• _Task directions_:
Only the pictures are to be dropped; the rest of the data below is to be duplicated exactly.

#### Source records

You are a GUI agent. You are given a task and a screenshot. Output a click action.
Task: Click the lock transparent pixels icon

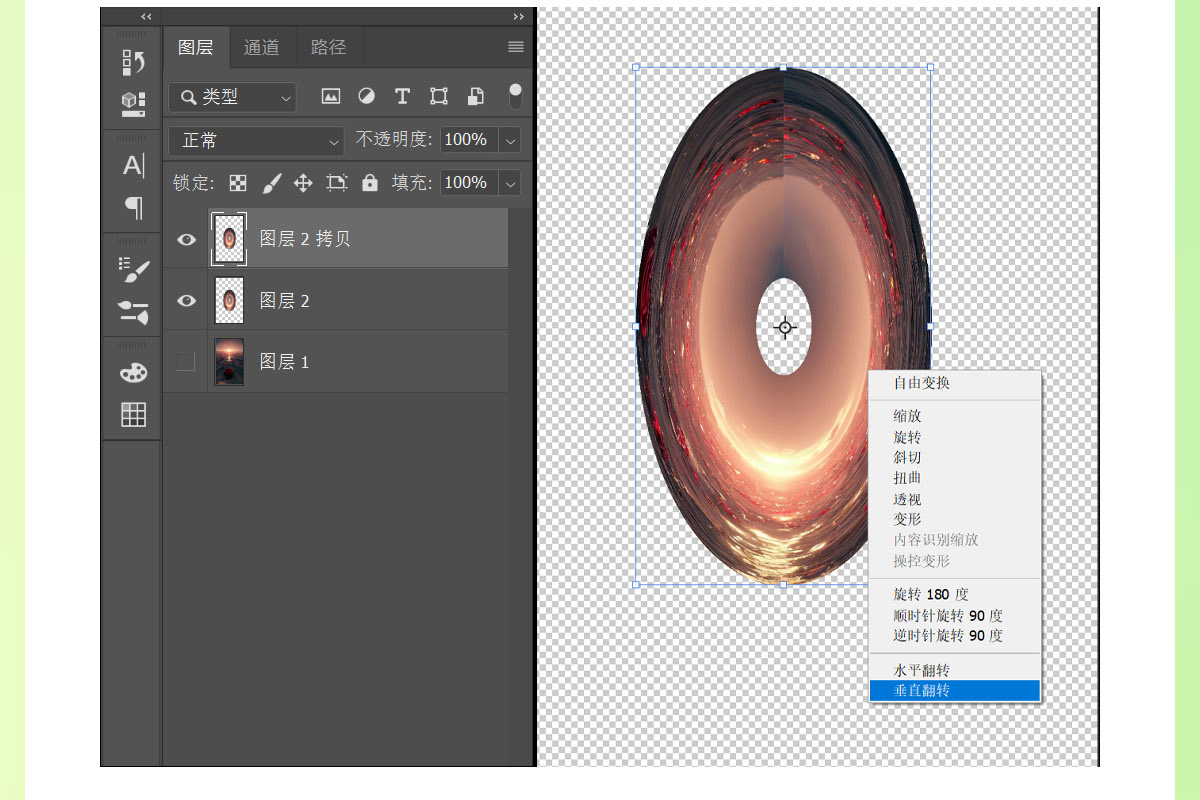pos(238,183)
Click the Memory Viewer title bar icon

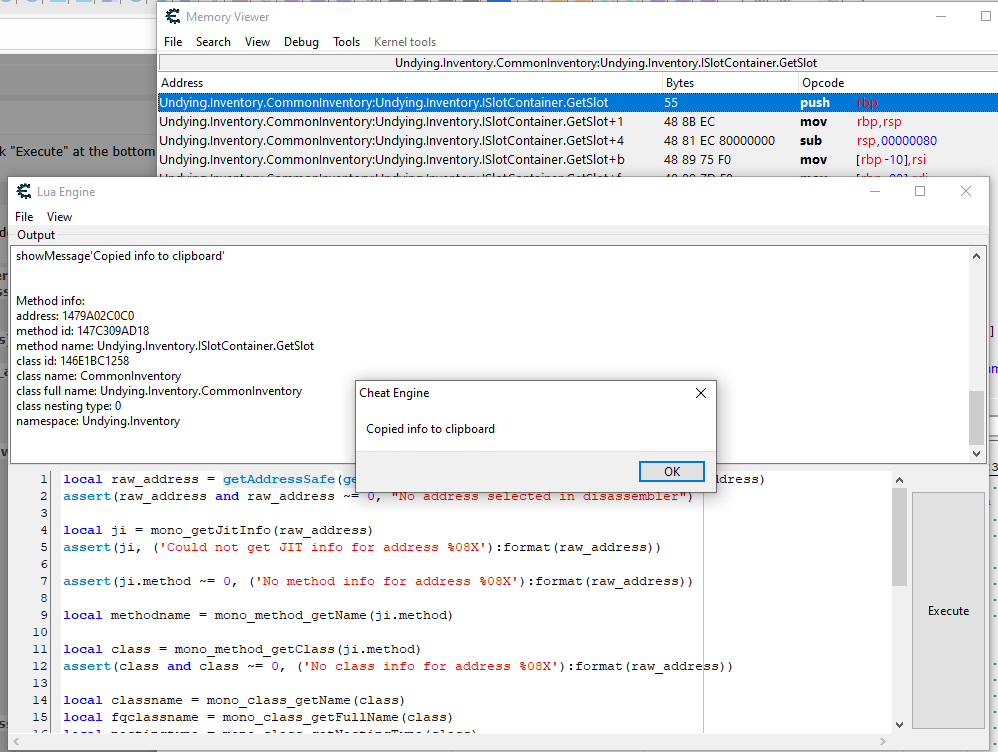click(173, 16)
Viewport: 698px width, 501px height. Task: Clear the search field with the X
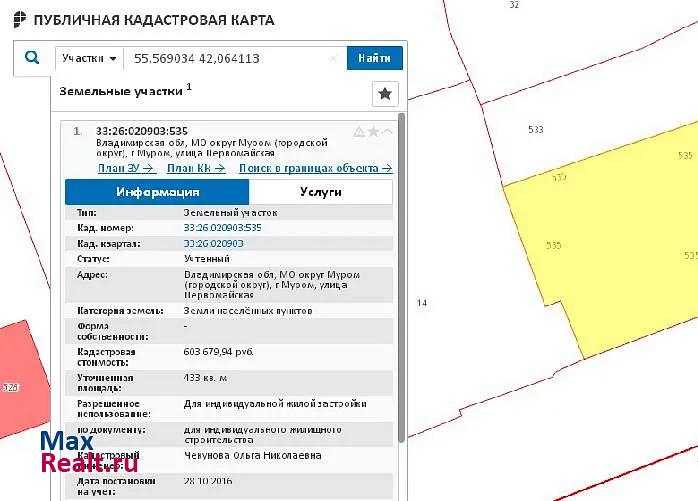click(334, 59)
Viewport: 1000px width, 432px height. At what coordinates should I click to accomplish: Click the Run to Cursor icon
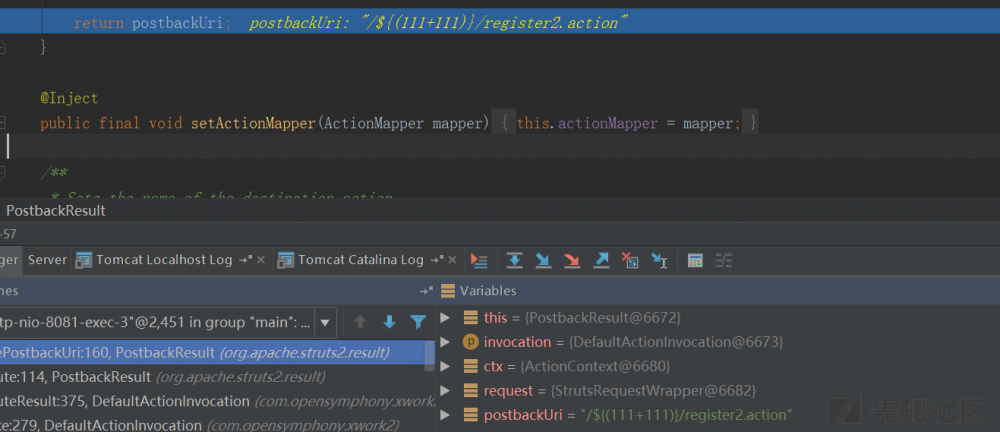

########

• _Your solution_:
You are a GUI agent. You are given a task and a screenshot. Output a click action.
Task: Click the lock transparent pixels icon

pos(238,183)
Click the Memory Viewer title bar icon

click(173, 16)
Viewport: 698px width, 501px height. Task: Clear the search field with the X
click(334, 59)
Viewport: 1000px width, 432px height. At what coordinates should I click to accomplish: Click the Run to Cursor icon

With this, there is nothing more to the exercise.